Start of EXTRACT TO READ

Saddam Hussein's regime made billions of dollars more than previously thought from the United Nations oil-for-food programme, US officials have said.
Oil-for-food was the UN's highest spending project
Established to help ordinary Iraqis during 12 years of sanctions, the programme was the highest-spending project ever undertaken by the UN.
But the US Treasury estimates $10bn of illicit gains were made between 1997 and 2002 from the scheme, up from $6bn.
UN Secretary General Kofi Annan has called for a full investigation.
There are also allegations that UN staff reaped money from the programme, and that oil money was used to bribe UN employees to back Saddam Hussein, according to reports.
Former Iraqi cabinet officials, legislators, activists and journalists are also accused of benefiting from the oil sales.
The oil-for-food programme allowed Iraq to sell set quotas of oil, the proceeds from which were earmarked to pay for medicine and food.
A UN embargo had prevented Iraq from selling oil after the 1991 Gulf War.
The US General Accounting Office (GAO), the investigatory arm of Congress, says Saddam Hussein earned $5.7bn from oil smuggled out of Iraq and $4.4bn from illegal surcharges he placed on oil.
GAO officials say oil was smuggled through Syria, Jordan and the Persian Gulf and that the government imposed surcharges of up to 50 cents a barrel. It also took commissions of between 5-10% from suppliers.
In order to obtain more Iraqi money stashed away by the old regime, the US Treasury on Thursday submitted the names of 16 Saddam Hussein family members and 191 quasi-governmental firms to the UN.
The scheme kept most Iraqis alive under Saddam Hussein
A UN Security Council resolution requires that member nations freeze accounts which contain Iraqi money and hand over the funds for Iraq's reconstruction.
Saddam Hussein's family was "critical to the financial workings and underpinnings of the regime," treasury official Juan Zarate said.
The GAO says the US has seized $926m of assets of the toppled regime inside in Iraq. Outside the country, about $3.7bn of assets have so far been frozen.
But the officials have said little headway has been made in uncovering Saddam Hussein's presumed secret caches of money.

End of EXTRACT TO READ
Start of COLLECTED MATERIAL

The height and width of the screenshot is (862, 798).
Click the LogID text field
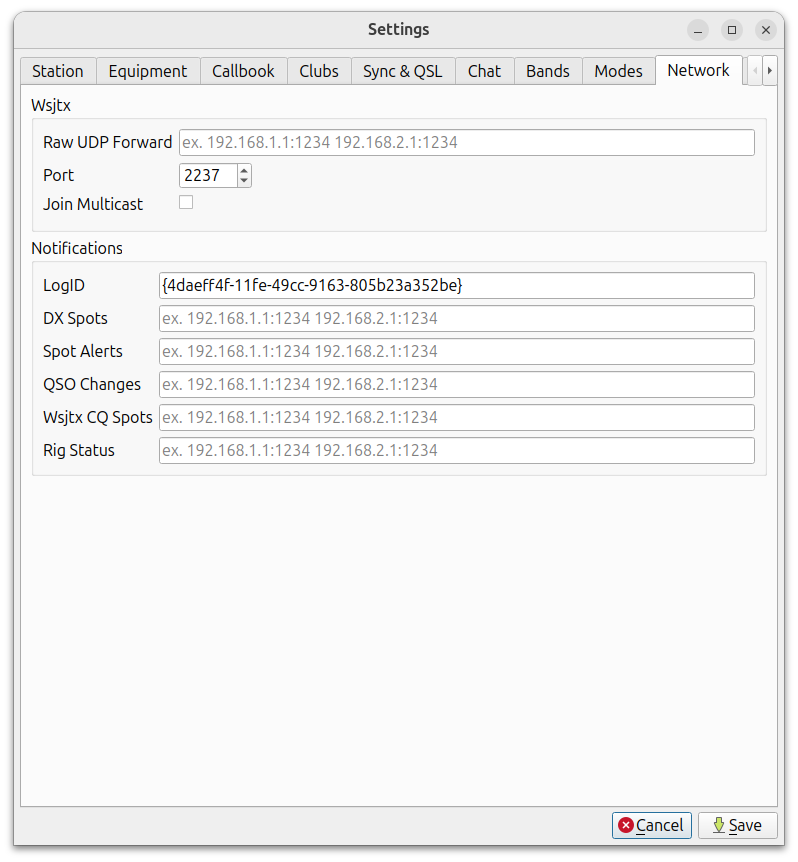pyautogui.click(x=456, y=285)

End of COLLECTED MATERIAL

EXERCISE: Copy out the entire text about the oil-for-food program word for word. Work only from the text about Iraq's oil-for-food program and leave the data aside.

EXERCISE OUTPUT:
Saddam Hussein's regime made billions of dollars more than previously thought from the United Nations oil-for-food programme, US officials have said.
Oil-for-food was the UN's highest spending project
Established to help ordinary Iraqis during 12 years of sanctions, the programme was the highest-spending project ever undertaken by the UN.
But the US Treasury estimates $10bn of illicit gains were made between 1997 and 2002 from the scheme, up from $6bn.
UN Secretary General Kofi Annan has called for a full investigation.
There are also allegations that UN staff reaped money from the programme, and that oil money was used to bribe UN employees to back Saddam Hussein, according to reports.
Former Iraqi cabinet officials, legislators, activists and journalists are also accused of benefiting from the oil sales.
The oil-for-food programme allowed Iraq to sell set quotas of oil, the proceeds from which were earmarked to pay for medicine and food.
A UN embargo had prevented Iraq from selling oil after the 1991 Gulf War.
The US General Accounting Office (GAO), the investigatory arm of Congress, says Saddam Hussein earned $5.7bn from oil smuggled out of Iraq and $4.4bn from illegal surcharges he placed on oil.
GAO officials say oil was smuggled through Syria, Jordan and the Persian Gulf and that the government imposed surcharges of up to 50 cents a barrel. It also took commissions of between 5-10% from suppliers.
In order to obtain more Iraqi money stashed away by the old regime, the US Treasury on Thursday submitted the names of 16 Saddam Hussein family members and 191 quasi-governmental firms to the UN.
The scheme kept most Iraqis alive under Saddam Hussein
A UN Security Council resolution requires that member nations freeze accounts which contain Iraqi money and hand over the funds for Iraq's reconstruction.
Saddam Hussein's family was "critical to the financial workings and underpinnings of the regime," treasury official Juan Zarate said.
The GAO says the US has seized $926m of assets of the toppled regime inside in Iraq. Outside the country, about $3.7bn of assets have so far been frozen.
But the officials have said little headway has been made in uncovering Saddam Hussein's presumed secret caches of money.